Redirect DNS to pi-hole

Started by louis_nichols, May 04, 2025, 05:17:43 PM

Previous topic - Next topic
Print
Go Down Pages1
User actions
May 04, 2025, 05:17:43 PM
Hi all!

I have a network where opnsense is the LAN gateway at 10.0.0.1. Pi-hole is the DHCP and DNS server at 10.0.0.10.

I am trying to redirect all DNS queries from LAN to pihole. I have tried so many combinations, but none of them work and it's driving me crazy. I've read various instructions online and even tried with ChatGPT (which is mostly horrible at this, btw), but now I feel lost.

The challenge here is to redirect traffic from all LAN IPs to any IP and port 53 to 10.0.0.10:53, while at the same time allowing 10.0.0.10 to access its upstream DNS.

I've tried two different paths, with many permutations in between.

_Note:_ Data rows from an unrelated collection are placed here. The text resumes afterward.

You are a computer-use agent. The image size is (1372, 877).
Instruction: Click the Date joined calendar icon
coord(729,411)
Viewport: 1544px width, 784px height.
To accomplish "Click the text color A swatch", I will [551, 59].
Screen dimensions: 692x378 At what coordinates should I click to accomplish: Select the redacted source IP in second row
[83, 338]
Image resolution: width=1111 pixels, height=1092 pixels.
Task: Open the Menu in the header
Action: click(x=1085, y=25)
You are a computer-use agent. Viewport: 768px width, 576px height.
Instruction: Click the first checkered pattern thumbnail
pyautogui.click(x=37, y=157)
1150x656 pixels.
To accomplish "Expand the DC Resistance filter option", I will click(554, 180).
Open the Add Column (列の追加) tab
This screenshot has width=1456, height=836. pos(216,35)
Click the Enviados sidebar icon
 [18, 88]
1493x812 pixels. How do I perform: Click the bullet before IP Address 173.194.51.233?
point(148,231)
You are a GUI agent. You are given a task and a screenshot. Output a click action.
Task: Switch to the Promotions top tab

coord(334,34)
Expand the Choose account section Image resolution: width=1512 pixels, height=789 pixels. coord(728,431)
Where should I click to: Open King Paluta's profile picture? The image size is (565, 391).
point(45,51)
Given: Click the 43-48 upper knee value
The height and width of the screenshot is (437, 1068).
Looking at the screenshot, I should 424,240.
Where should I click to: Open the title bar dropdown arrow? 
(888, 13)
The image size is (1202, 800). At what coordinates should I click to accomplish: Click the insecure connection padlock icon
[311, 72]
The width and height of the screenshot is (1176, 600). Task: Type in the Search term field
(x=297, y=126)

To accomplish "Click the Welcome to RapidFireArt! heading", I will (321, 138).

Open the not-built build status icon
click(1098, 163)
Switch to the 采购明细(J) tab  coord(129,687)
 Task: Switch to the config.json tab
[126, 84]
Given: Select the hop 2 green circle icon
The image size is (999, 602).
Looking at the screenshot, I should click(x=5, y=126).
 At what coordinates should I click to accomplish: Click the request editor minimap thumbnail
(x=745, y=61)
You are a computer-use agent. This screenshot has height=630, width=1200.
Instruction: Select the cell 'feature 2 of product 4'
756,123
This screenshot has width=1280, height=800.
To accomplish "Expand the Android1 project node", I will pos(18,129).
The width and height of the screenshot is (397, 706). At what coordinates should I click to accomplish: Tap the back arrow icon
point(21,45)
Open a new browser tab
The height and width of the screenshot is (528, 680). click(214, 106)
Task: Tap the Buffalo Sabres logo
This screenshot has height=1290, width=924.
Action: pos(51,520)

1. A single port forwarding rule under Firewall: NAT: Port Forward where
  • Interface LAN
  • TCP/IP Version IPv4
  • Protocol TCP/UDP
  • Source / Invert  is ENABLED
  • Source is Single host or network 10.0.0.10/32
  • Source port range is ANY
  • Destination / Invert  is ENABLED
  • Destination is Single host or network 10.0.0.10/32
  • Destination port range is DNS
  • Redirect target IP is Single host or network 10.0.0.10/32
  • Redirect target port is DNS

2. Two rules where:
  Rule 1 is under Firewall: Rules: LAN and allows DNS traffic from 10.0.0.10
  • Action PASS
  • Quick is ENABLED
  • Interface LAN
  • Direction IN
  • TCP/IP Version IPv4
  • Protocol TCP/UDP
  • Source / Invert  is DISABLED
  • Source is Single host or network 10.0.0.10/32
  • Destination / Invert is DISABLED
  • Destination ANY
  • Destination port range DNS
  Rule 2 is under Firewall: NAT: Port Forward and redirects all traffic from LAN net to 10.0.0.10
  • Interface LAN
  • TCP/IP Version IPv4
  • Protocol TCP/UDP
  • Source / Invert  is DISABLED
  • Source is LAN NET
  • Source port range is ANY
  • Destination / Invert is ENABLED
  • Destination is Single host or network 10.0.0.10/32
  • Destination port range is DNS
  • Redirect target IP is Single host or network 10.0.0.10/32
  • Redirect target port is DNS
Then, under Firewall: Rules: LAN Rule 1 is above Rule 2.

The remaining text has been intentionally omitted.